Laila.
Meet Laila, from Kabul. Chronologically speaking, she is not the generation as I am. Yet, from the story where I met her, she seems as real as I am.
Laila was born in a Kabul of peaceful times. She went to school, learned what I do, aspired to change the world - like I do. On the frivolous side, she had friends with whom she discussed the most mundane details like they were evidence for ET life, like my friends and I do. She had a fetish for timeless poetry.Time flew when her friends were around and stretched when they were not. She had emotions, feelings that I identified with. Then what is so different about us? Just that one day, her beautiful world came crashing around her. But mine has not (will not, I hope).
I understand that Laila is only a fictitious character, that too, born a good twenty years before me. But what about all the young girls trapped in war-torn countries, their hopes and aspirations crushed by missiles like the dry leaves that are crushed by the shoes, shoes and wheels? Aren't they all Laila(s)?
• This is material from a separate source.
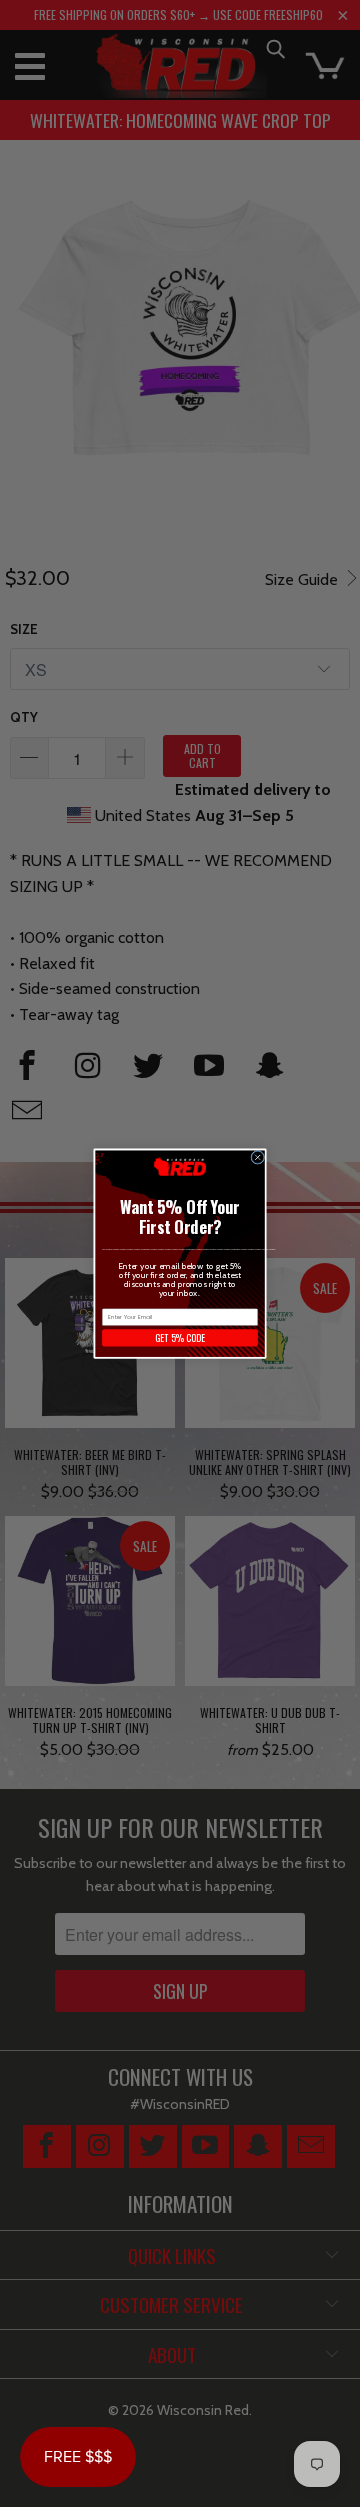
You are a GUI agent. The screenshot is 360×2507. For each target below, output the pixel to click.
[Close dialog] (258, 1157)
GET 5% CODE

Their brains work the same way mine does. They have the same longing for love, affection and care that I do. Maybe more than I do. They have the same feelings of hope and aspiration as the rest of the world. Their hearts beat the same way that ours do. Only perhaps, in a kinder, nobler manner. Yet, here I am, voicing my thoughts freely on a global platform, and the many Lailas, who are oppressed into an ruthless, opaque bubble where they go unheard.Why?
Don't get me wrong, I am sure thankful for the life I live. I just wonder why I have been so fortunate to have been born in a peaceful land, at a peaceful time while those who have not, have not. Surely, there is nothing that differentiates us. Calling it your previous life's karma is just an easy way out. So I do not have an answer. Not yet, and I doubt I ever will. The best I, rather we, can do is get across the message that our hearts beat together, as one, for our hamshireh around the world.
P.S.: Laila is one of the protagonists of the novel "A Thousand Splendid Suns", authored by Khaled Hosseini. (And hamshireh is Persian for sister.)